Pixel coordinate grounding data
- Opening Delimiter -
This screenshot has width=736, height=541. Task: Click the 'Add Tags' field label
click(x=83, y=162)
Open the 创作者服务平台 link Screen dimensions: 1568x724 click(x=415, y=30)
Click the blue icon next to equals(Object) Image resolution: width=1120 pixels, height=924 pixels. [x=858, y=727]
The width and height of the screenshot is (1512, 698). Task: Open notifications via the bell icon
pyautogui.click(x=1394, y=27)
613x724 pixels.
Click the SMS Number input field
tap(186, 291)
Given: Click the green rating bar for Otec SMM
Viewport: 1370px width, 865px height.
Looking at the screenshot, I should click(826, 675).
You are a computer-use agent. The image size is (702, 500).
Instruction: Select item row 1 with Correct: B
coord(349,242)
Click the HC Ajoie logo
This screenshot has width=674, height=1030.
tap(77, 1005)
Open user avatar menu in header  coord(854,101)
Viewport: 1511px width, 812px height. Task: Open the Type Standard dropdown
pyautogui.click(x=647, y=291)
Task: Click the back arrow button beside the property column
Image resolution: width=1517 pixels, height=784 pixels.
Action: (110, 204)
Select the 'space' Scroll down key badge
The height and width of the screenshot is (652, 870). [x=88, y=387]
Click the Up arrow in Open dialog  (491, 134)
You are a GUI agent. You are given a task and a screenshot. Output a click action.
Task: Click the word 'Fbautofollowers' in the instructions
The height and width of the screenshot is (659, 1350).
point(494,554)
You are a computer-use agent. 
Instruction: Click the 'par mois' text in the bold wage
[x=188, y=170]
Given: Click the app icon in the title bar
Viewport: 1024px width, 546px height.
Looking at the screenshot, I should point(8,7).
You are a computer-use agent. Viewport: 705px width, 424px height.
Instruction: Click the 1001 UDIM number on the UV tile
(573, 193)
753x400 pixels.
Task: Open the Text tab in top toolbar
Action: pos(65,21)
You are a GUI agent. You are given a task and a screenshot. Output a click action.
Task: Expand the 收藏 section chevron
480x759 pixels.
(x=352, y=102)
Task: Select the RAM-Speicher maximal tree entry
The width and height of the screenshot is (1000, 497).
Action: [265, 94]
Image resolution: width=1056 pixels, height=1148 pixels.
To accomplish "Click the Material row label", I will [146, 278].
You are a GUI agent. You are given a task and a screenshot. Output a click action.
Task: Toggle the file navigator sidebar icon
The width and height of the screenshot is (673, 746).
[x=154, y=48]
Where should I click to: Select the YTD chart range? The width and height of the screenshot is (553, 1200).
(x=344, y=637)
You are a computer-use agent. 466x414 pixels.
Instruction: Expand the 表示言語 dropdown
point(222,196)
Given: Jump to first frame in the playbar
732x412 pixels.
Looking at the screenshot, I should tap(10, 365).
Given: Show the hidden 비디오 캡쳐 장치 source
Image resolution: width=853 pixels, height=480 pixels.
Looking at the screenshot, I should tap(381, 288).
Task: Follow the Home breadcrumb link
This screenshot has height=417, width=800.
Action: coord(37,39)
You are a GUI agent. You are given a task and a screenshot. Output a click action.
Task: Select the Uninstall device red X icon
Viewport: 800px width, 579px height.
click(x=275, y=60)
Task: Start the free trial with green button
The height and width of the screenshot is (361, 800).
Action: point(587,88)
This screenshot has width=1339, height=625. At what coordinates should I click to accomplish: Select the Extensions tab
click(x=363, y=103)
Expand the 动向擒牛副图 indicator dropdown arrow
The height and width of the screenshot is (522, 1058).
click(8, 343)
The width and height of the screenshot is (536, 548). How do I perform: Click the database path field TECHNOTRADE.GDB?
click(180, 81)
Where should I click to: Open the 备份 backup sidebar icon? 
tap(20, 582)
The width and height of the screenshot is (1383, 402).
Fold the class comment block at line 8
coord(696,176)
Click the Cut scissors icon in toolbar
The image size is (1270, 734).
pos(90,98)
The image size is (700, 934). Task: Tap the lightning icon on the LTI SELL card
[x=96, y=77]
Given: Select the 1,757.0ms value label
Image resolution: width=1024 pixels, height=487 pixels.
- Closing Delimiter -
TASK
Which lines in the entries above contain "computer"? Pull each of them out.

YOUR RESPONSE
You are a computer-use agent. The image size is (702, 500).
You are a computer-use agent. 
You are a computer-use agent. Viewport: 705px width, 424px height.
You are a computer-use agent. 466x414 pixels.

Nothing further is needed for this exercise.